LengSicong commented 1 month ago

Our main paper states that we use direct sampling without temp normalization, top k, or top p sampling.

obananas commented 1 month ago

Could the author please explain the phenomenon where all indicators dropped by 2-4 % after employing the VCD method on LLaVA1.5-7B/13B?

LengSicong commented 1 month ago

Could you please provide more details?

Moreover, for future inquiries, you better also raise with details to avoid any confusion and save time for both. Thanks.

HaozheZhao commented 1 month ago

Could you please provide more details?

Moreover, for future inquiries, you better also raise with details to avoid any confusion and save time for both. Thanks.

Hi, Sicong, I alos have the problem that why the result report in the paper is much lower than the performance report in the original LLAVA 1.5 paper?

For example, in the orginal LLAVA-1.5 paper, it report the POPE F1 score in three split( Ran, Adv and Pop): 87.3 86.1 84.2

But in your paper, the result is 81.33, 77.57 and 80.06.

lowestbuaaer commented 1 week ago

Could you please provide more details? Moreover, for future inquiries, you better also raise with details to avoid any confusion and save time for both. Thanks.

Hi, Sicong, I alos have the problem that why the result report in the paper is much lower than the performance report in the original LLAVA 1.5 paper?

For example, in the orginal LLAVA-1.5 paper, it report the POPE F1 score in three split( Ran, Adv and Pop): 87.3 86.1 84.2

But in your paper, the result is 81.33, 77.57 and 80.06.

I'm also very confused. Could @LengSicong please help me explain and give more details?

LengSicong commented 6 days ago

Hi, the checkpoint version and the decoding strategies should contribute the most.

Different decoding configurations, such as the value of temperature, topP, or topK, would greatly affect the results.

lowestbuaaer commented 6 days ago

Hi, the checkpoint version and the decoding strategies should contribute the most.

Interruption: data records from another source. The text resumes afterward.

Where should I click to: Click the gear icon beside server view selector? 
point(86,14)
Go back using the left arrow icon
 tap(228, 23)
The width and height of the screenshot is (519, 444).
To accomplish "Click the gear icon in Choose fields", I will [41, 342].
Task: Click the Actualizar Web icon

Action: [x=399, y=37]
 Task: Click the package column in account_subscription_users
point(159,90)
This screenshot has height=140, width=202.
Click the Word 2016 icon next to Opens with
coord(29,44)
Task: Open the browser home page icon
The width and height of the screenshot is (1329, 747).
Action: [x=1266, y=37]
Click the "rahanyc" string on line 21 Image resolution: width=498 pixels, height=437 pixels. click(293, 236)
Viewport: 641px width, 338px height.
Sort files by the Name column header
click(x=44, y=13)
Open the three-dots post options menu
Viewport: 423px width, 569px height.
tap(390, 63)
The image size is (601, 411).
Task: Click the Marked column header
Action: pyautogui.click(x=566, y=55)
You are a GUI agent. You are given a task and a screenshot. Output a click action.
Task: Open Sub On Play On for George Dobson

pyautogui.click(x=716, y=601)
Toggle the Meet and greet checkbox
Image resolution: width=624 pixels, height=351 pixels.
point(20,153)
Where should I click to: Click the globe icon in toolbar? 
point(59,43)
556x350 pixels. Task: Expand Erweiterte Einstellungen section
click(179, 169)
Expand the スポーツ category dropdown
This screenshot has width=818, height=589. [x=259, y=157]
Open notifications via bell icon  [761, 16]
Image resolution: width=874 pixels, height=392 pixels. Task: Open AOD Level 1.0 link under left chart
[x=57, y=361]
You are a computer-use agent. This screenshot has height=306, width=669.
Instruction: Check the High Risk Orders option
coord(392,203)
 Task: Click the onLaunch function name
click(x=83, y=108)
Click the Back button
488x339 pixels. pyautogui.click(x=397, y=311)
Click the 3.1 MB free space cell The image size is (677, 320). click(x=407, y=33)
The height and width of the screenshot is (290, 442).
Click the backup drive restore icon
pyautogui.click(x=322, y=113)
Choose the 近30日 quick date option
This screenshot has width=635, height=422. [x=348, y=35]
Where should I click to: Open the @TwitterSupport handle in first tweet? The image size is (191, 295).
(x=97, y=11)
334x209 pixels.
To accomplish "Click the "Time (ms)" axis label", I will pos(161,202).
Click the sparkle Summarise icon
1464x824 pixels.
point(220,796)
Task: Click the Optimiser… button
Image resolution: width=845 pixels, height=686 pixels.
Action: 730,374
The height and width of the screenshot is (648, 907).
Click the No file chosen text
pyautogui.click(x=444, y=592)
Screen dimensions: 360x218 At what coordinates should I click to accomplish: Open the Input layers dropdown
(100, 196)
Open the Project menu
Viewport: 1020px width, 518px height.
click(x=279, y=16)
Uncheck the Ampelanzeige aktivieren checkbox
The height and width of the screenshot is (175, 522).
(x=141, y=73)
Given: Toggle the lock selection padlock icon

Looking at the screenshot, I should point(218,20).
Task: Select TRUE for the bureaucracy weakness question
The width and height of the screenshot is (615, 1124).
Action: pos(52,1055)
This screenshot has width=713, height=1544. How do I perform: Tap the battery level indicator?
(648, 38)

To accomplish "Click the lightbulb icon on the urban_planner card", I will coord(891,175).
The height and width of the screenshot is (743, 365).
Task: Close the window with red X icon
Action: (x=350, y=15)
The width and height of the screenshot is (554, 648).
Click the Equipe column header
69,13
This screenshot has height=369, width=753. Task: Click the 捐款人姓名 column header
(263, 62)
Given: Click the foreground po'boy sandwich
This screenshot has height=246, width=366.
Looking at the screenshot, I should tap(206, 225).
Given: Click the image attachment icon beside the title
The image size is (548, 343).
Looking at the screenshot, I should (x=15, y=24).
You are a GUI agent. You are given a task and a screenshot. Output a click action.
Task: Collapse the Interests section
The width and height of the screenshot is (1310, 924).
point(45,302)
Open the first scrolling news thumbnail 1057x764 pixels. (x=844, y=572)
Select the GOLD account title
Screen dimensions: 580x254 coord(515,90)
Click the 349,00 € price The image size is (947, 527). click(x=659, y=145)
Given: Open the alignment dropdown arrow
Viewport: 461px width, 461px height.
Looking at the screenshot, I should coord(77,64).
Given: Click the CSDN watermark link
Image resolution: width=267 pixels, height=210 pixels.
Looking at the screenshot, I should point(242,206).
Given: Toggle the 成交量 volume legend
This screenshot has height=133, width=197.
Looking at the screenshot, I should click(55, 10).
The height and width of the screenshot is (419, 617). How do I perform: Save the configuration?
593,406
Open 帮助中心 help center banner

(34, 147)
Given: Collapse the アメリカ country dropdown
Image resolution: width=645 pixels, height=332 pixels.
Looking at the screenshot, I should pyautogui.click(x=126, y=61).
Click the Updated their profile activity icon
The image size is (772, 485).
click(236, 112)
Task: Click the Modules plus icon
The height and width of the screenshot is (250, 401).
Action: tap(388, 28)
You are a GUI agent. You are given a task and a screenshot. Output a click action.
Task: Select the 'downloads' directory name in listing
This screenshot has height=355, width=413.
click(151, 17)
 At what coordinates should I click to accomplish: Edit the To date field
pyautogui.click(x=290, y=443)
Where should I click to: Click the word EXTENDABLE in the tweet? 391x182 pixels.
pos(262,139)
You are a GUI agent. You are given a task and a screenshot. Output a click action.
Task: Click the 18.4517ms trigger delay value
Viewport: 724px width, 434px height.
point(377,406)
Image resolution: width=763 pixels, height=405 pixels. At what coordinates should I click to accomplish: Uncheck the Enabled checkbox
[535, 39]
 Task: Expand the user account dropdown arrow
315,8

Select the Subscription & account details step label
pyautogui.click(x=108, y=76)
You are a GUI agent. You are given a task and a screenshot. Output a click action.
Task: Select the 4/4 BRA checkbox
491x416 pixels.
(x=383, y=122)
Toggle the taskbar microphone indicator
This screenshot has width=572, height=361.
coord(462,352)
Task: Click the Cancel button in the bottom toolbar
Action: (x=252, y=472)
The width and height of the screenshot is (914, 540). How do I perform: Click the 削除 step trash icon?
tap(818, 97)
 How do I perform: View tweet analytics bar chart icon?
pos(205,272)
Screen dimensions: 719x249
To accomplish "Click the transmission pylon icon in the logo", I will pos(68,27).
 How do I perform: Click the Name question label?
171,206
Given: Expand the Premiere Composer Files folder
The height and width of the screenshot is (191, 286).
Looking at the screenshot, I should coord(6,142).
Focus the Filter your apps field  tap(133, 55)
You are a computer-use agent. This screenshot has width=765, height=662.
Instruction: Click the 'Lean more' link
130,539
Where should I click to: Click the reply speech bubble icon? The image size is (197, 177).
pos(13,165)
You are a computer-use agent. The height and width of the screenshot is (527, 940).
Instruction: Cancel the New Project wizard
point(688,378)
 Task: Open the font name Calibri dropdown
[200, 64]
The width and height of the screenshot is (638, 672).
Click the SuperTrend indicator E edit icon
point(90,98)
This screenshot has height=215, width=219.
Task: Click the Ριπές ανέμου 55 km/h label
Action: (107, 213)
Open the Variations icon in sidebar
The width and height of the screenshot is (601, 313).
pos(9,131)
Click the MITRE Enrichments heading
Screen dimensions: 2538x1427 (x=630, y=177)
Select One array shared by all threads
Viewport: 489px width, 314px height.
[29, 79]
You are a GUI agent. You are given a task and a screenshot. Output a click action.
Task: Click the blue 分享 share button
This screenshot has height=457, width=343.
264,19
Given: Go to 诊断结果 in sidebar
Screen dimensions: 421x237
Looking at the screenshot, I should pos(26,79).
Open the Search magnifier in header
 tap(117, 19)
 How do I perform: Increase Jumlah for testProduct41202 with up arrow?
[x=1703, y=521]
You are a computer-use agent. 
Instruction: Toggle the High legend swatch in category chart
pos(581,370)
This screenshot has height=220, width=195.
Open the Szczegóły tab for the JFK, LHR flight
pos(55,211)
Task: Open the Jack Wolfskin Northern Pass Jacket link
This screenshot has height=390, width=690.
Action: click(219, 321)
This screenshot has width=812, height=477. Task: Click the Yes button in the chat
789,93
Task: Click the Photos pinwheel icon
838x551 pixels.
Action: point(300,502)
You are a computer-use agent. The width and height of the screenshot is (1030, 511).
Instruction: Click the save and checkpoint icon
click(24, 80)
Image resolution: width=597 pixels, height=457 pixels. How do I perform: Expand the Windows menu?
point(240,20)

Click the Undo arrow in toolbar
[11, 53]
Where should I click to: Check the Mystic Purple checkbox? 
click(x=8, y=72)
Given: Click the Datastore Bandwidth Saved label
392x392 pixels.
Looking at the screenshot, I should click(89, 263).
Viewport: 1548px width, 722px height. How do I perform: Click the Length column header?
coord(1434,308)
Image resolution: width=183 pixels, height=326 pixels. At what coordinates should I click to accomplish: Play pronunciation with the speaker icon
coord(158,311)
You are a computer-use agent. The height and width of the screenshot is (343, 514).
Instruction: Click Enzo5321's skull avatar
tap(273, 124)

Different decoding configurations, such as the value of temperature, topP, or topK, would greatly affect the results.

Thanks for your reply.

In my understanding, both the MME and POPE evaluations use greedy search to ensure the reproducibility of results, so there shouldn't be issues related to sampling parameters like top-k. May I ask if the weights you are using are the official weights of LLAVA-v1.5-7B?

LengSicong commented 6 days ago

No, it's direct sampling.

And we've conducted 5 runs for each experiment and reported the avg and std for reproducibility.